Cumhurbaşkanımız Kılıçdaroğlu’na 10 soru yöneltti. Bu sorular temelde tek bir sorunun detaylarıydı: Türkiye’nin milli çıkarlarının yanında mısınız? Aslında ülkenin yönetimine aday olan bir partinin genel başkanı hakkında kamuoyunda ulusal çıkarlarımız konusunda şüphelerin bulunması en büyük sorunumuz.

Bu soruların tamamı CHP kurmaylarının ve Kılıçdaroğlu’nun kamuoyu önünde yaptığı açıklamalar yüzünden soruldu. Öyle ya, Türk Devleti’ne katil, milletimize soykırımcı diyen bir il başkanı Kemal Bey için partinin ta kendisi. Üstelik bununla da bitmiyor. Kılıçdaroğlu Finlandiya ve İsveç’e karşı sergilediğimiz duruşu kısmen desteklediğini söylese de, Ünal Çeviköz Finlandiya “televizyonuna sözde Kürdistan haritası önünde” verdiği röportajda iktidar olmaları halinde Finlandiya’nın NATO’ya girişini destekleyeceklerini, Türk Hükümeti’nin ortaya koyduğu tavırla işi yokuşa sürdüğünü söylüyor. Kime inanalım?

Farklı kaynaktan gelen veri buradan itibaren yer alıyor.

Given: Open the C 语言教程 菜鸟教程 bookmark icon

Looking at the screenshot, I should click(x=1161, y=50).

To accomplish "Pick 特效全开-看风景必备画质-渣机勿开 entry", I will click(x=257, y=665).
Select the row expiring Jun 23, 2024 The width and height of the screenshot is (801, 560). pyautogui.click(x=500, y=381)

4 BÜYÜK HAREKÂTLA TERÖRE DARBE VURDUK

Türkiye, Suriye’de 2016’dan bu yana dört büyük operasyon gerçekleştirdi. Mercidabık Zaferi’nin 500. yılında yine aynı topraklarda ve yine aynı gün 24 Ağustos’ta başlayan ilk harekâtla birlikte bir yandan PKK diğer yandan DEAŞ’a ağır darbeler vuruldu. Son olarak ise Esed rejiminin Rusya’nın desteğiyle 2020’de gerçekleştirdiği ve 34 askerimizin şehit olduğu saldırının hesabını tam 3.138 rejim askerini etkisiz hale getirerek sorduk. Bu saatten sonra ne Rusya ne kölesi durumundaki Esed ne de İran’ın paralı teröristleri Mehmetçik’e namlusunu doğrultabildi.

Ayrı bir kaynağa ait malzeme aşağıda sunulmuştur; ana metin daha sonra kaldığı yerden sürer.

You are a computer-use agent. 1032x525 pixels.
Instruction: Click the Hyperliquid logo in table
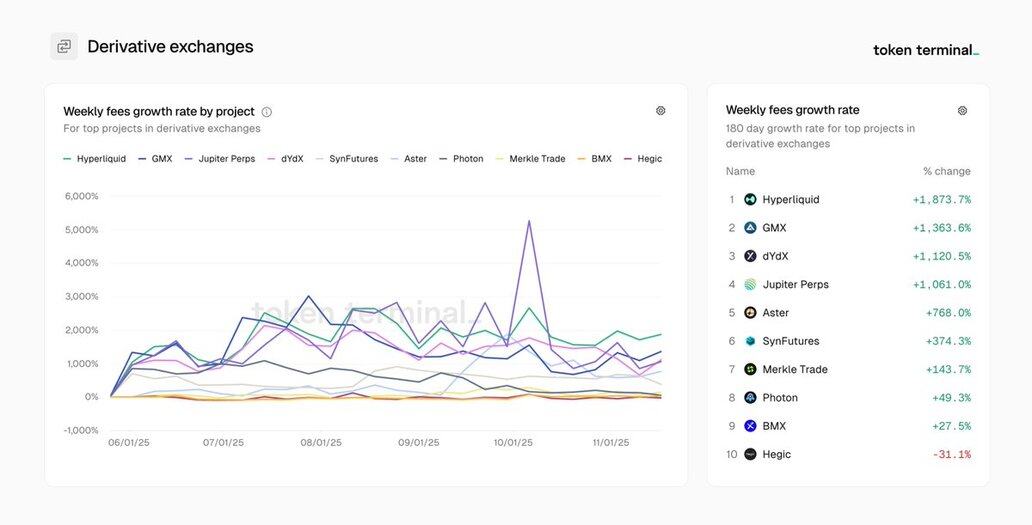(x=750, y=200)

Bugün Fırat’ın batısında terörden arındıramadığımız iki bölge, Tel Rıfat ve Münbiç’e bir harekât düzenlemenin arifesindeyiz. Tıpkı diğer operasyonlarda olduğu gibi Suriye Milli Ordusu (SMO) askerleri de Mehmetçik’e eşlik edecek. Bölgede yaklaşık 100 bin SMO askeri var.

RUSYA SÖZÜNÜ TUTMADI

Bu harekâtın temel gerekçesi Rusya’nın 2019’da bize verdiği sözü tutmaması oldu. Barış Pınarı Harekâtı’nı durdurmamız karşılığında, Rusya PKK’nın bu iki bölgeden çekileceğini ve yerlerine Esed’in askerlerinin geleceğini duyurmuştu. Oysa PKK’lı teröristler sadece üzerlerindeki çaputları çıkarıp, bir başka katliam şebekesi olan Esed’in askerlerinin üniformasını giydiler. Eğer bugün her iki bölgede de PKK paçavraları dalgalanıyorsa, bunun sebebi Putin’in sözünde durmaması ve Esed’in gerçekte hiçbir gücünün kalmamasıydı.

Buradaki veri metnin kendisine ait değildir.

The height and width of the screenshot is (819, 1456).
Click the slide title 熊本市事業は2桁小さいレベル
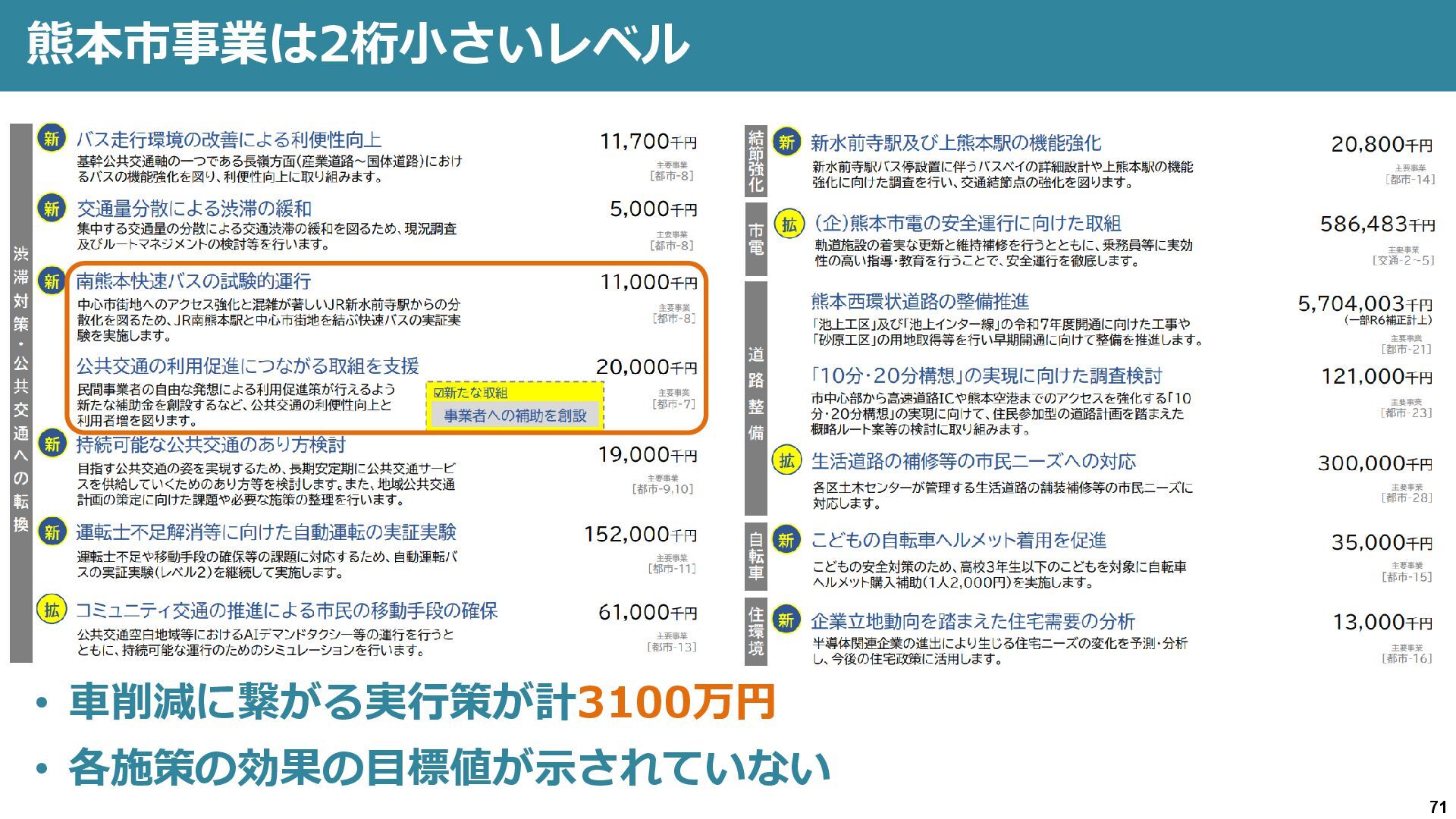356,44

51 yıldır Suriye’yi korkunç bir zulümle yöneten Esed ailesine ve BAAS’a bağlı ordu 2011’de 325 bin personelden oluşuyorken, bugün bu sayı 80 binin altına düşmüş durumda. Beşşar Esed koltuğunu koruyabilmek için ülkesini ABD, Rusya ve İran arasında bölüştürmekten, kendisini ise Şam’daki sarayına mahkûm etmekten çekinmedi.

Kurulduğu günden bu yana PKK’ya her türlü imkânı sağlayan, 40 yıldır topraklarını teröristlere kullandırtan Esed’le teröre karşı “birlikte” hareket edilmesi gerektiğini savunanlar ya tarih bilmiyor, ya da gözler önünde yaşananları anlayabilmekten çok uzaklar.  

PYD’ye “kendi topraklarını savunan yapı”, Mehmetçik ile omuz omuza 6 yıldır teröre karşı savaşan Suriye halkının gerçek ordusu Suriye Milli Ordusu’na “terörist” demeye devam eden CHP’nin gerçekten PKK ile mücadele gibi bir gündemi olabilir mi?

Cevabı artık herkes biliyor. Fakat ben yine sormuş olayım.